I went through this program about a year ago. This...

I went through this program about a year ago. This was a very challenging part of my life and it definitely wasn't easy.If people want to call this "abuse", that is fine. Simply put I don't think it would ever of been possible for me to get off the drugs I was on without this place. In drastic situations, drastic reactions are required sometimes. Even if this was a really challenging and painful time for me, I have never felt so loved and cared for in my entire life. You build relationships , and face the same struggles with a team. I felt I had family. Every kid i went to rehab with left a mark on me, as well as every staff. I learned to handle things calmly, and think rationally. I now recognize my behavior and how I fell into a hole in the first place. Going through this program gave me the confidence , to go through out life.
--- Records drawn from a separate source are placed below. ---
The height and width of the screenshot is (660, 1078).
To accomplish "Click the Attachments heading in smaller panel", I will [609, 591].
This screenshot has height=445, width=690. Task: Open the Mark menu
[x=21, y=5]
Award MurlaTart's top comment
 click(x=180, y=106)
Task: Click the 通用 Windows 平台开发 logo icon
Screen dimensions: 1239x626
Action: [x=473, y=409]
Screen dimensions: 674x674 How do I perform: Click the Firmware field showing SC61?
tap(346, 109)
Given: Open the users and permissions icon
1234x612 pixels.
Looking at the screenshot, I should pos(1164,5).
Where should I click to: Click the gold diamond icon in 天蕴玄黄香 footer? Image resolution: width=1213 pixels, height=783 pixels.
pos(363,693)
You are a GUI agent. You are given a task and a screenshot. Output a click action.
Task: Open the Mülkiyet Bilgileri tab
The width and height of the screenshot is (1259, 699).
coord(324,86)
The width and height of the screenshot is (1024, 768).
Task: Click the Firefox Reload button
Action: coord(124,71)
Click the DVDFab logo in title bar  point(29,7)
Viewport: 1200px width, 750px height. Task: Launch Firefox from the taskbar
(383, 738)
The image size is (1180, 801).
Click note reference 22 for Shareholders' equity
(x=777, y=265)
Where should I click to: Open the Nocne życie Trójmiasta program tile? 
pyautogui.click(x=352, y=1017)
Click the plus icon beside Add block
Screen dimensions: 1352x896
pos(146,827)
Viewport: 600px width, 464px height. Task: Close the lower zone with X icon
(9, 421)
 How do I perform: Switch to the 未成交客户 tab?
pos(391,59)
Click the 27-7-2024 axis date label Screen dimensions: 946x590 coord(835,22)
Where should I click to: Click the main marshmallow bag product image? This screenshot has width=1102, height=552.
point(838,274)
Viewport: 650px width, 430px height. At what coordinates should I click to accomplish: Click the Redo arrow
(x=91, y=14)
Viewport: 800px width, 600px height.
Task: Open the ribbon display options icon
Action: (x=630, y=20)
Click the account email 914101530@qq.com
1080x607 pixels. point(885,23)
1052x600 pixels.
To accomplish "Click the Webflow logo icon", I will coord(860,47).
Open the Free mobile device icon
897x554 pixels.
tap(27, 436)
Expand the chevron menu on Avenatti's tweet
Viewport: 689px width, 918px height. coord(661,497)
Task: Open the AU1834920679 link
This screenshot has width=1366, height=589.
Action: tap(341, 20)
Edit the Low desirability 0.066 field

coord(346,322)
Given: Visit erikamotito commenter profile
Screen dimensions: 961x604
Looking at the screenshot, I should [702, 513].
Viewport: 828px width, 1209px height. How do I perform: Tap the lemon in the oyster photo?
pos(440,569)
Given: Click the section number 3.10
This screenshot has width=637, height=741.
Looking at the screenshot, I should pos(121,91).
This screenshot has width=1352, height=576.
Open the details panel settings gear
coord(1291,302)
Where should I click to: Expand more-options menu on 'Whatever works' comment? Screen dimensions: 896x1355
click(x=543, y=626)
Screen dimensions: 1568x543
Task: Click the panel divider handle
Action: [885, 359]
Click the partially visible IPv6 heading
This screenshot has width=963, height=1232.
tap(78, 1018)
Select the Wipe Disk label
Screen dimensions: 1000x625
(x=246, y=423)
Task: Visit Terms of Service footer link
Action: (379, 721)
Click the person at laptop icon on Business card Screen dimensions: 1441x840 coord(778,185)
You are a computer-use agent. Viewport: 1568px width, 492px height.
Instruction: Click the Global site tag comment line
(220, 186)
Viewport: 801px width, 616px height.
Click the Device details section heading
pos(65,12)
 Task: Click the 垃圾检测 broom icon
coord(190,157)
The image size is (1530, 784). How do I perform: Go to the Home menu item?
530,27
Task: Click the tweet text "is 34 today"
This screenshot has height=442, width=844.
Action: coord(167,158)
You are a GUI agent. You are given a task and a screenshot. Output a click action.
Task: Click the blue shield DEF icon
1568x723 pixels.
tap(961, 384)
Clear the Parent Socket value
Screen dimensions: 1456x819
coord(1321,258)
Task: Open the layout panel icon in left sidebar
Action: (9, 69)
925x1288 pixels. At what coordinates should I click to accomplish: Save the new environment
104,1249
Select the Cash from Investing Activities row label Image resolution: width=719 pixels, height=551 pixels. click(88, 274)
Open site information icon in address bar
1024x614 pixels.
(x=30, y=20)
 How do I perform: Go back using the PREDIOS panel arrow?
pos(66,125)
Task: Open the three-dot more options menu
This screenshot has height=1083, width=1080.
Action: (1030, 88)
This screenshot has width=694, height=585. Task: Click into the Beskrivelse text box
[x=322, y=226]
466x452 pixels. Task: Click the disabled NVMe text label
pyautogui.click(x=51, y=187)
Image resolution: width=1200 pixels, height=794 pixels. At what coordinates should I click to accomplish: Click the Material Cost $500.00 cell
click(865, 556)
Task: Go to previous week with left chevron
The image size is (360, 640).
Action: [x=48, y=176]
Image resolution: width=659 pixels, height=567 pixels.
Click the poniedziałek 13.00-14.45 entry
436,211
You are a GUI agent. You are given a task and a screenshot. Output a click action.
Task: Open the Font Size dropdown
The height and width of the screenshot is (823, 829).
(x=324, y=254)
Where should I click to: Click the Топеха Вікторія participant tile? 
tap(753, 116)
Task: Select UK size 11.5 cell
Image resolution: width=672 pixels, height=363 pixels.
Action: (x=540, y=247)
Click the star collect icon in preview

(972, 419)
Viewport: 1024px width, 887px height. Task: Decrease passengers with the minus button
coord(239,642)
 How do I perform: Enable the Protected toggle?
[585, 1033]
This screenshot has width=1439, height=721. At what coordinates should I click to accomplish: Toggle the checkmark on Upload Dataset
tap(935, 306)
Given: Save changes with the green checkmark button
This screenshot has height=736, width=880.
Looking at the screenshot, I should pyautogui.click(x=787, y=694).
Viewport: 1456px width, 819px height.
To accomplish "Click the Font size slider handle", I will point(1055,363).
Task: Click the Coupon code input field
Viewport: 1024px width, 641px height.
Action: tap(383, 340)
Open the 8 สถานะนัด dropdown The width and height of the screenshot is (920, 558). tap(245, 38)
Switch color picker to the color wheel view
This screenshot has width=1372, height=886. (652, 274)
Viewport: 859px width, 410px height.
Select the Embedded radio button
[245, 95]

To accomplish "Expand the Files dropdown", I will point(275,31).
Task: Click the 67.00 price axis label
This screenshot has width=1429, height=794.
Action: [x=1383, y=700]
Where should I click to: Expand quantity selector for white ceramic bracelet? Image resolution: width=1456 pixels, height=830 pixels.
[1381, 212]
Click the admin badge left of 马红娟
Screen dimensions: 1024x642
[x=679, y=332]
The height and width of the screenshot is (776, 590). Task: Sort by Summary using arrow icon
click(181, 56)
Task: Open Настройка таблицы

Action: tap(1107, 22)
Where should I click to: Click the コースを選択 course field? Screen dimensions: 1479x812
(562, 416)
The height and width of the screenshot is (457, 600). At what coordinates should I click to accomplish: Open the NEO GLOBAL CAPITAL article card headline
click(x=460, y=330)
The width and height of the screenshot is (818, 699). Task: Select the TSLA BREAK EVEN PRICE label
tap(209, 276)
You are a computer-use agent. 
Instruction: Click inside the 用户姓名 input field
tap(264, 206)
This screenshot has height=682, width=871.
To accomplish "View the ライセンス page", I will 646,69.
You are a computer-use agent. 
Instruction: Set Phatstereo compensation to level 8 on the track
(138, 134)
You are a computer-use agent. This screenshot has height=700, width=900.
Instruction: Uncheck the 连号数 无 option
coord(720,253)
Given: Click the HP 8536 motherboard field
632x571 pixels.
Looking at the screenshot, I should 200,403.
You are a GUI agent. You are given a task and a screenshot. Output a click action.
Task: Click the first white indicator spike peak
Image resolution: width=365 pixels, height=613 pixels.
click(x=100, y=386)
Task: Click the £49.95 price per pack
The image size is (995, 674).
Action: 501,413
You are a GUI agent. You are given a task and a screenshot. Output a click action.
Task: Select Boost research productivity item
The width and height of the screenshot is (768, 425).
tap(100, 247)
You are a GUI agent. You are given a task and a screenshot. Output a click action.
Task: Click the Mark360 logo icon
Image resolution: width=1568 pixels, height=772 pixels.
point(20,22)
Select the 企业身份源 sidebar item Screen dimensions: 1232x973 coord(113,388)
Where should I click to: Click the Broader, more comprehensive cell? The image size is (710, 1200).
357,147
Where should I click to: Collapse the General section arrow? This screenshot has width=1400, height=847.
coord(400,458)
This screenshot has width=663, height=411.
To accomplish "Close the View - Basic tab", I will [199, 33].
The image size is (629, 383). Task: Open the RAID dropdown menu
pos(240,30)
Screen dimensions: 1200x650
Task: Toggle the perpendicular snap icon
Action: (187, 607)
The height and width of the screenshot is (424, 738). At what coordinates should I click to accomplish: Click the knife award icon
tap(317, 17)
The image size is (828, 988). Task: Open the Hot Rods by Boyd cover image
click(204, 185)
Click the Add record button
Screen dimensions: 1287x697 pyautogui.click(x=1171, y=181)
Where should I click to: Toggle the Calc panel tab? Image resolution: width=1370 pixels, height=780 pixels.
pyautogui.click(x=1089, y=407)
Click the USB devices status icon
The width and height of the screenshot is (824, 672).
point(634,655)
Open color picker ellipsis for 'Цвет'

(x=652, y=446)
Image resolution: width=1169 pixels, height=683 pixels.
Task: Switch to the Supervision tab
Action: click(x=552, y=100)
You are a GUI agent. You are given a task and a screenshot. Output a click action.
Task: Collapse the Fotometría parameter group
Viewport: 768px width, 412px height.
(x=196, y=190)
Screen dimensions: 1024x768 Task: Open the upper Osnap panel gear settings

I wasted such a large portion of my teenage years using drugs, and remaining stagnant. I have grown and accomplished more through this short year than i did combining all the years, 13-16. I have no clue what my life would look like without lifeline , and its scary to think about what if. I don't think I would of been long for this world with the direction I was heading. It truly is a shame, that so many people out there cant get the help that they need. All rehabilitation centers have their flaws, but the love I was supplied with in this one, helped me fight my addiction. My peers that also went to lifeline believed in me, my clinician , the staff, and my parents all believed in me. This is what gave me the strength to stay sober, and now when I doubt my self, I have a crowd of people i know who believed I could do it. They fill me with courage when I am in a drought. There is no guarantee, that even the best program in the world will work for a person. Ultimately its up the person who is the addict, but without a foundation of support even the best person isn't likely to quit. Lifeline is different for the very reason that it is family based and filled with love. The belief and love given to me was enough to cause a revolution of change in my life. I highly recommend this place.